第51話
大通りを抜けて走り、小道に入り、そこにあったカフェの窓際のソファ席にあたしを座らせると、純はそのすぐとなりに腰かけた。黒いジャケットを脱ぐと、素早くあたしと自分にかぶせる。
ジャケットの作り出す小さな暗闇の中で、息がかかるくらい近い距離に彼がいる状況に血圧が上がる気がする。
しばらくすると彼はそこからそっと顔を出し、窓から外をうかがう。
そうしてから、ふっと息を吐いた。
「どうやら、まけたみたいだな」
さっきのはたぶん、雑誌かなんかの記者の人だろう。
人気の芸能人はプライベートなことや、時にはほんとうのことじゃないことも記事にされたりしてしまうこともあるので、気をつけなければいけないらしい。
アイドルの大変さって、ハードなレッスンだけじゃないんだな……。
そう思っていると、視界がふいに明るくなった。
ジャケットをとりさった純が、少しだけすまなそうな顔をして言う。
「悪い。髪少しいじらせてもらう」
返事をするより早く、あたしのおさげをしばっているゴムをとりさり、手櫛でとかしていく。

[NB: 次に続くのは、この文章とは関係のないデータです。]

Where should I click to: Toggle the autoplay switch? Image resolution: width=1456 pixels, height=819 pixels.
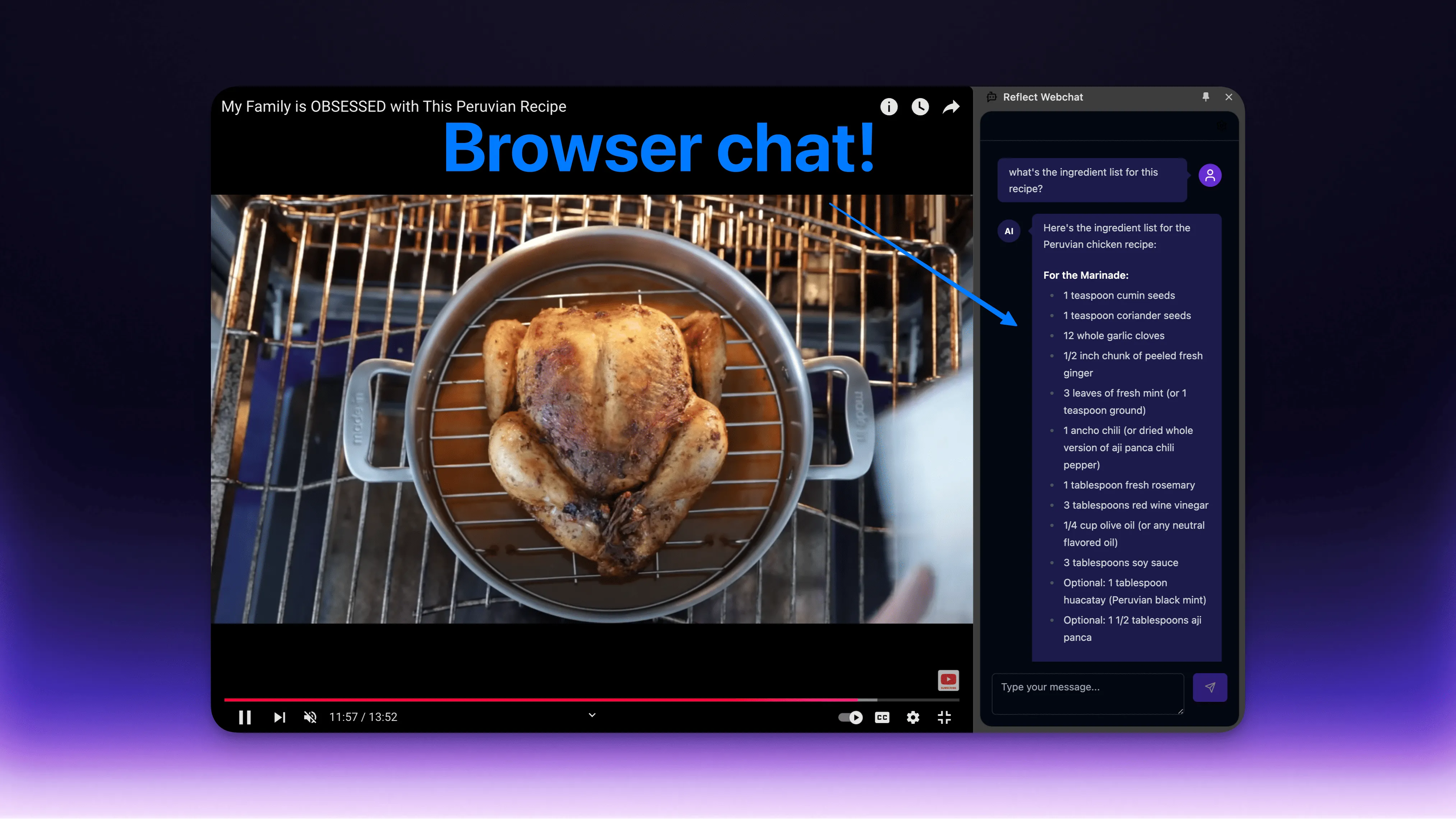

「いっしょにいたお前も記事にさらされる可能性がある」
低い声音に、なんでどきっとするんだろう。
だからあのとき顔を見えないようにかばってくれたんだ。
抱きしめられた時の心地がよみがえってくる。
すごくびっくりしたけど。でもちょっとだけ幸せで――。
って、だからまたなに考えているんだ、あたしは。
我に返ると同時に、こちらを観察するようにじっと見る純の視線とかちあう。
「服装は変わってないから悪あがきのようなもんだけどな。さっきよりはまし――」
ふいに、純の言葉がとぎれた。
ぱちり、ぱちりと大きな瞳がまたたく。